Catherine Kriegel

 

La psychanalyse a-t-elle un genre ?

 

 

De quel genre s’agit-il ?

La psychanalyse bien sûr a mauvais genre, ça, nous le

savons déjà, ce n’est pas ce dont nous allons

débattre.

 

Petit rappel concernant le concept de Genre :

La notion de genre est étrangère à l’œuvre de Freud. Freud s’intéressait à la sexualité, à la différence des sexes, mais il ne traitait pas de la notion d’identité. Ni genre, ni identité, encore moins identité de genre.

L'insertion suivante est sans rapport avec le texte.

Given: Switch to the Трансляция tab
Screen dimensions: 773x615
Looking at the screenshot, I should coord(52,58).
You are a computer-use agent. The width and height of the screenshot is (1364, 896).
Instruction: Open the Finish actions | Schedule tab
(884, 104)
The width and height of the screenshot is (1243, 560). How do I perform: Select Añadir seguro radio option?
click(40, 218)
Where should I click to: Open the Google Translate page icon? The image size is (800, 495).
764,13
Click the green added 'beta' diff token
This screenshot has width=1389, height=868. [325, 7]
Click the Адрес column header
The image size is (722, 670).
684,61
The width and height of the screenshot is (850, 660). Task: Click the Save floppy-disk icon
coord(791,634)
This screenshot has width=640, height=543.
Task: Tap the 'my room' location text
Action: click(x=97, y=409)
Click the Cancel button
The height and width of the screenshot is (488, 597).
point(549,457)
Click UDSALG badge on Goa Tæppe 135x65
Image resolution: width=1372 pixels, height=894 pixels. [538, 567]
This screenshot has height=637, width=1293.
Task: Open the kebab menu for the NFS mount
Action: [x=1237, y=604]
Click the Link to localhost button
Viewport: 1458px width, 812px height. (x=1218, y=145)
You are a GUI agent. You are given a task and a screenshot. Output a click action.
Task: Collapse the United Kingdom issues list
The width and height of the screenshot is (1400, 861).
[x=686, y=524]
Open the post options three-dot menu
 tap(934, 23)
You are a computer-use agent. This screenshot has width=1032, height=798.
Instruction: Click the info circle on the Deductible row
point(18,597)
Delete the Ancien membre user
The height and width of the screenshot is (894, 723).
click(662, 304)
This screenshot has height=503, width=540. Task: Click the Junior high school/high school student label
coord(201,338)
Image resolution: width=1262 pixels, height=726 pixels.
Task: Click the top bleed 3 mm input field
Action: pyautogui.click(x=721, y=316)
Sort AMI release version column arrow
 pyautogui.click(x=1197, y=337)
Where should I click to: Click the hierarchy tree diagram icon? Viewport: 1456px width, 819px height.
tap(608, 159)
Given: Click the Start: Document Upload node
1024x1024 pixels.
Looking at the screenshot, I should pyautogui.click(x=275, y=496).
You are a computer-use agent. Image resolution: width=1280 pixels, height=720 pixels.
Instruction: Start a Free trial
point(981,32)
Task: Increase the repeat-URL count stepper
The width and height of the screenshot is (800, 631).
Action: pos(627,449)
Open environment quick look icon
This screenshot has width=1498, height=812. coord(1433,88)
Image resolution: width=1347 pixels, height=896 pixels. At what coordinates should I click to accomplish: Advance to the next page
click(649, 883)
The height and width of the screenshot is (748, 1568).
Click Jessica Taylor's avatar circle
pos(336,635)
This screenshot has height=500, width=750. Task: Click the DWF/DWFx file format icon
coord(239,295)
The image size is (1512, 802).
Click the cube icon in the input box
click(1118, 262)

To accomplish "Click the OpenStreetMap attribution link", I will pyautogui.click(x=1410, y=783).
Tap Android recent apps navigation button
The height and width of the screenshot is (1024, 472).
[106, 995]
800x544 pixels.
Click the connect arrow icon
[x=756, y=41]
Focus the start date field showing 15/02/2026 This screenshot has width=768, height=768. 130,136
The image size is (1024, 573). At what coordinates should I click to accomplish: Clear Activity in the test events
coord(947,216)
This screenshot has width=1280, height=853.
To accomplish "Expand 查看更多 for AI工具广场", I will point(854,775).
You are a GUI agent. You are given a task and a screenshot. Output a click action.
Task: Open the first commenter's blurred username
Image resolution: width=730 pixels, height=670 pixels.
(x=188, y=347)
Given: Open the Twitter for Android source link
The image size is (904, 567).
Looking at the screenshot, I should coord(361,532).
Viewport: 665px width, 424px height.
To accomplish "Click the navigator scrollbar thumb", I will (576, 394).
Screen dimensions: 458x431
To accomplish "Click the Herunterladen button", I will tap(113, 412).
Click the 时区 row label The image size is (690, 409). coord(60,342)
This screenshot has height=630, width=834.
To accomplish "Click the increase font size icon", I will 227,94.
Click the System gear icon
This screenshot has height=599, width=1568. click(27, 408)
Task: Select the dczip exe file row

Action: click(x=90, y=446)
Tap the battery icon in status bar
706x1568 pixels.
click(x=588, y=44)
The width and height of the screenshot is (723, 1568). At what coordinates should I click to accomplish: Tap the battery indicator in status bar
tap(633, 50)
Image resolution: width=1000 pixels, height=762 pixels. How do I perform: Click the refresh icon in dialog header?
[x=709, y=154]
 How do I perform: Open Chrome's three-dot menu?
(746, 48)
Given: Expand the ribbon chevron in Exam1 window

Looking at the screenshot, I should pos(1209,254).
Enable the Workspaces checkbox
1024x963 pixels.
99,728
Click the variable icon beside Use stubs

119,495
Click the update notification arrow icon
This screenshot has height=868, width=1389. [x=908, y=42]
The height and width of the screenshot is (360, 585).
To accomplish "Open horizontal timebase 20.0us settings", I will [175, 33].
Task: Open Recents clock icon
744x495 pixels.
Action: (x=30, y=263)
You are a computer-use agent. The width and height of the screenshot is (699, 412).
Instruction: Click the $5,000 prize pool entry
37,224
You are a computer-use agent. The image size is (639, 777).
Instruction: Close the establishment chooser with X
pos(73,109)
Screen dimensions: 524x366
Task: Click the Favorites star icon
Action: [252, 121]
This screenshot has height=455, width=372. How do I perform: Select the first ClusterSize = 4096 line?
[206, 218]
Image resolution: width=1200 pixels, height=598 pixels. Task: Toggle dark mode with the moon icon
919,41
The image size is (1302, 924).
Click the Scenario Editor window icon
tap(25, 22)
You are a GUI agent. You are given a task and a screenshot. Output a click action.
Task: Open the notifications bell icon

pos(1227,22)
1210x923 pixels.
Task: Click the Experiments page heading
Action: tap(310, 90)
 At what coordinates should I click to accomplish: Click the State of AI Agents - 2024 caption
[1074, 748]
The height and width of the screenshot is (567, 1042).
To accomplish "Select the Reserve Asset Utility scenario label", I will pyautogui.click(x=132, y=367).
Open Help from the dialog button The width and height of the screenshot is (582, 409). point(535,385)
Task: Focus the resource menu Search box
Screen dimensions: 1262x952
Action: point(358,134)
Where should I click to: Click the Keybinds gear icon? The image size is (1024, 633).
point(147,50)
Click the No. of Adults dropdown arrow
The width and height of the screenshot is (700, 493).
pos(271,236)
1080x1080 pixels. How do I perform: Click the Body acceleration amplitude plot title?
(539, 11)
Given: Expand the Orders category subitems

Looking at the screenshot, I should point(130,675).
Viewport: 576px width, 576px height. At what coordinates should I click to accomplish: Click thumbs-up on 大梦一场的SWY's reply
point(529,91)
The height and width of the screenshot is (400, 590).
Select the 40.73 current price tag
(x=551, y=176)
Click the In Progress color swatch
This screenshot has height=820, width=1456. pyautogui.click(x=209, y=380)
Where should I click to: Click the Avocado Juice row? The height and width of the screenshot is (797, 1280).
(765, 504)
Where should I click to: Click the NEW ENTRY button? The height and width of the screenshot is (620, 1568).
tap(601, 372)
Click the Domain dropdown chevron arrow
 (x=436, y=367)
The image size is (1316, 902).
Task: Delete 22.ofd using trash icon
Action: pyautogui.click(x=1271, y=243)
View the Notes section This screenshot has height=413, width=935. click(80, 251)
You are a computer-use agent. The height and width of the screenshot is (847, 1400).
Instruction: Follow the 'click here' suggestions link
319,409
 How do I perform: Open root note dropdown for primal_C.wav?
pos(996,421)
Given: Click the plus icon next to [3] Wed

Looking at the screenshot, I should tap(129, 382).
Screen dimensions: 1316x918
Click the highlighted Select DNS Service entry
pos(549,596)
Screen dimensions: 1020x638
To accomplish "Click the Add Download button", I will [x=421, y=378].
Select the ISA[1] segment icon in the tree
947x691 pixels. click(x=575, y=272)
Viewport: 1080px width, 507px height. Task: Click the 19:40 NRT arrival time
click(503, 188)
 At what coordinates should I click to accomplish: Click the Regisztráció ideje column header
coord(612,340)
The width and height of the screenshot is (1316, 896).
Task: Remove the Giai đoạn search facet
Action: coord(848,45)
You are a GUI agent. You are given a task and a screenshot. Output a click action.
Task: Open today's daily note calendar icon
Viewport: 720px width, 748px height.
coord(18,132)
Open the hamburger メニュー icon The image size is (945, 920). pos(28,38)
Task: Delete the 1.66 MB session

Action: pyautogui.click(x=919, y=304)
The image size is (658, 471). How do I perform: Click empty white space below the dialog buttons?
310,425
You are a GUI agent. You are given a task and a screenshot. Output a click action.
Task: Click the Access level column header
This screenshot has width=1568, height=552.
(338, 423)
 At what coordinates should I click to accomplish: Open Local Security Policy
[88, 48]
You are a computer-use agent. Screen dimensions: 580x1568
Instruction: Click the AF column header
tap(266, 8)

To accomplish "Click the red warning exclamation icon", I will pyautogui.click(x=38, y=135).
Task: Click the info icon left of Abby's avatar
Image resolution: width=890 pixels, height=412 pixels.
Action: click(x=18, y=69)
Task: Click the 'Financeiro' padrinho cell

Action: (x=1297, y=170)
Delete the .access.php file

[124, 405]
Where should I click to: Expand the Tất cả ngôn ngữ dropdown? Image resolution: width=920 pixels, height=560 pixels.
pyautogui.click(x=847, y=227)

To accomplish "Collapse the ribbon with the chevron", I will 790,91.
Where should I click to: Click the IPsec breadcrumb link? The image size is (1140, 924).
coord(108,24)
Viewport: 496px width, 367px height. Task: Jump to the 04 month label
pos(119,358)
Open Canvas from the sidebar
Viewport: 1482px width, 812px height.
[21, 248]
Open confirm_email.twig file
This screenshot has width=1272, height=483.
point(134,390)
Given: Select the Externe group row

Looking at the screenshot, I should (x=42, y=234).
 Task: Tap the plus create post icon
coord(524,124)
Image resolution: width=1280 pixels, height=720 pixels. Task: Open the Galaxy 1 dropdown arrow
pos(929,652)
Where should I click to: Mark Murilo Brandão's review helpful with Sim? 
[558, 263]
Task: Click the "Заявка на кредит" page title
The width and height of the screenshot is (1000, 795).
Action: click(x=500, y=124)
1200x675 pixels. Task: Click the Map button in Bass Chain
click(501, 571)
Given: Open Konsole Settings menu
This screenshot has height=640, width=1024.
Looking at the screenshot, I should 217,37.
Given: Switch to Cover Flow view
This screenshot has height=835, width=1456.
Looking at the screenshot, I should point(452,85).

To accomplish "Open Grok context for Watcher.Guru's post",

Les premières utilisations psychologiques de ce terme, se sont développées aux USA dans les années 1950, dans le cadre d’une recherche menée par un psychologue John Money concernant les enfants intersexués ou hermaphrodites. Il a montré que ces enfants se sentent appartenir au sexe dans lequel ils sont été élevés, quelque-soit leur formule chromosomique, et quelque-soit leur anatomie interne. En 1955, il propose la distinction entre le genre « gender » qui est psychosocial et le sexe qui est biologique.

(Notons en passant que le deuxième sexe est paru en 1949, ouvrage dans lequel Simone de Beauvoir a écrit cette fameuse phrase : « on ne naît pas femme, on le devient »).

La distinction sexe-genre sera reprise par le psychanalyste américain Robert Stoller, pour mieux appréhender les patients transsexuels. Stoller, qui a suivi plusieurs de ces patients, confirme cette hypothèse. Pour eux, le seul sexe qui compte, c’est celui dans lequel ils se sentent appartenir. Ils sont totalement convaincus d’être victimes d’une erreur de la nature et en demandent la réparation. Parallèlement, on découvre en anthropologique que le genre est inscrit dans la culture des Inuits. 

L’orientation sexuelle est un autre sujet, identité sexuelle et orientation sexuelle ne se superposent pas. Est-il besoin de le développer ici ? Ú

En français, en anglais, en allemand, le mot sexe a une double signification : il désigne l’organe sexuel et l’identité sexuée. Être sexué et avoir un sexe sont alors confondu. Castration et perte d’identité seront liées sémantiquement.

 

 

Petit historique :

Tiré en grande partie du livre de Sophie de Mijolla-Mellor : Les femmes dans l’Histoire de La Psychanalyse Ed. L’esprit du temps

 

1902 :1er groupe. 5 représentants, tous des hommes. La Première femme analyste n’assiste pas aux soirées de Mercredi.

Fondation de la Société Psychanalytique de Vienne.

1914 : 34 membres, 3 femmes et 31 hommes.

Admises après discussions au sein du groupe, comptant des détracteurs féroces. Arguments : les mêmes que ceux qui dénonçaient l’entrée des femmes à l’université. Elles ne sont pas faites pour la vie intellectuelle, leur influence sur les étudiants est négative, leur rôle est au foyer.

1930: en Europe : 25%

Des femmes dirigent des cliniques et des instituts d’enseignement. % + élevé de cliniciennes que chez les hommes

1950 : idem 25%

1970 : 50%

Apport important des femmes dans la modification de la théorie freudienne sur la féminité.

 

 

 

 

Sigmund Freud :

 

« Les femmes sont elles-mêmes l’énigme dont nous parlons »

La vie sexuelle PUF

 

Nous pouvons qualifier d’essentialiste, les orientations philosophiques de S.Freud. L’essence précède l’existence, et, c’est lui qui l’énonce : « L’anatomie, c’est le destin » Essentialiste, comme ses contemporains dans le domaine scientifique et médical. La sociologie, l’étude du milieu, de l’environnement en sont empreint dès le début.( CF Le Bon)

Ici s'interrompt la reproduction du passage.